[Exercise goal] The answer must be every line below that contains the string "agent".

[Records provided]
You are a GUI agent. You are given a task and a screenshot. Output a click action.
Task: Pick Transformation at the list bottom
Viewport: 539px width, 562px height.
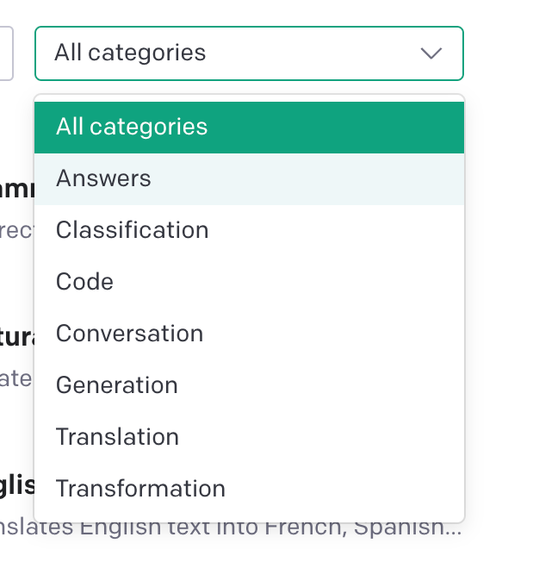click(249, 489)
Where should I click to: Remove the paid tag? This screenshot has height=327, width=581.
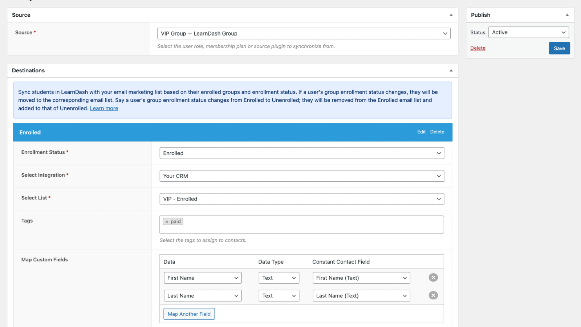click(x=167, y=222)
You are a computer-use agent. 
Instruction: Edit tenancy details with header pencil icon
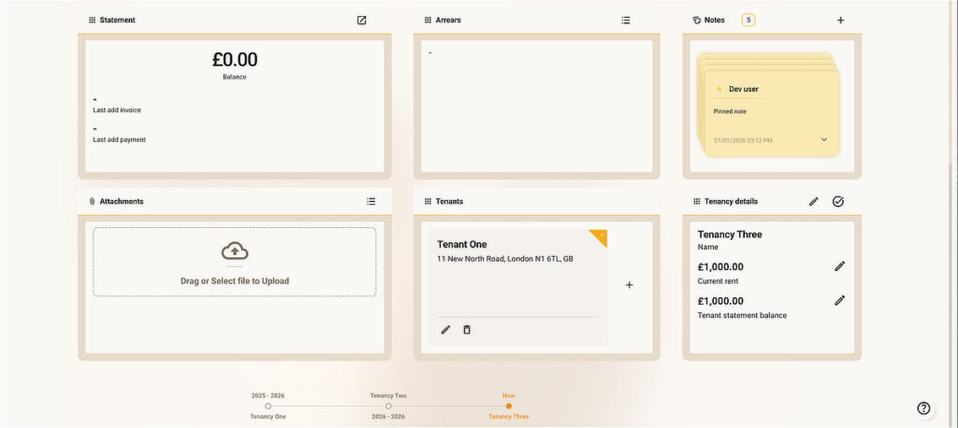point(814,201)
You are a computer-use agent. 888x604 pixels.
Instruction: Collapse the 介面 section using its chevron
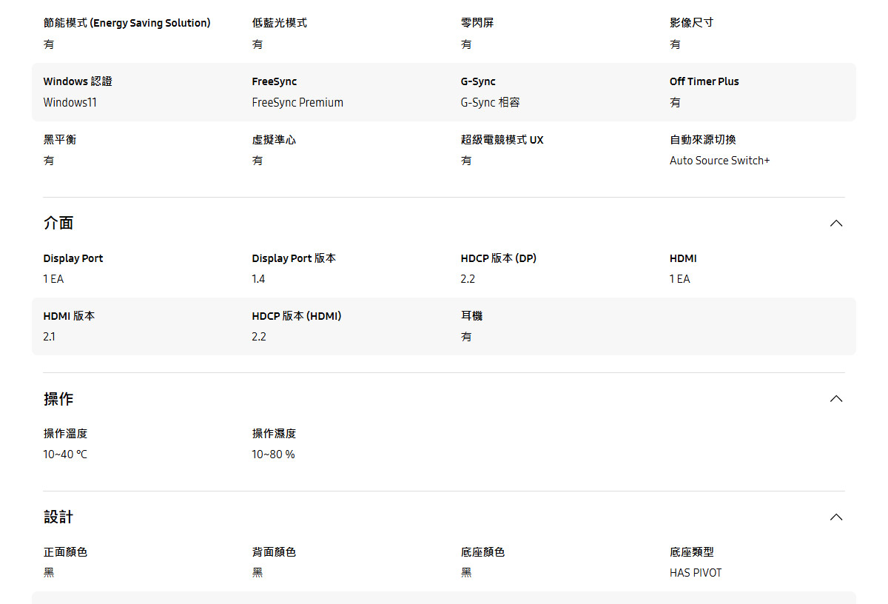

[Exercise result]
You are a GUI agent. You are given a task and a screenshot. Output a click action.
You are a computer-use agent. 
You are a computer-use agent. 888x604 pixels.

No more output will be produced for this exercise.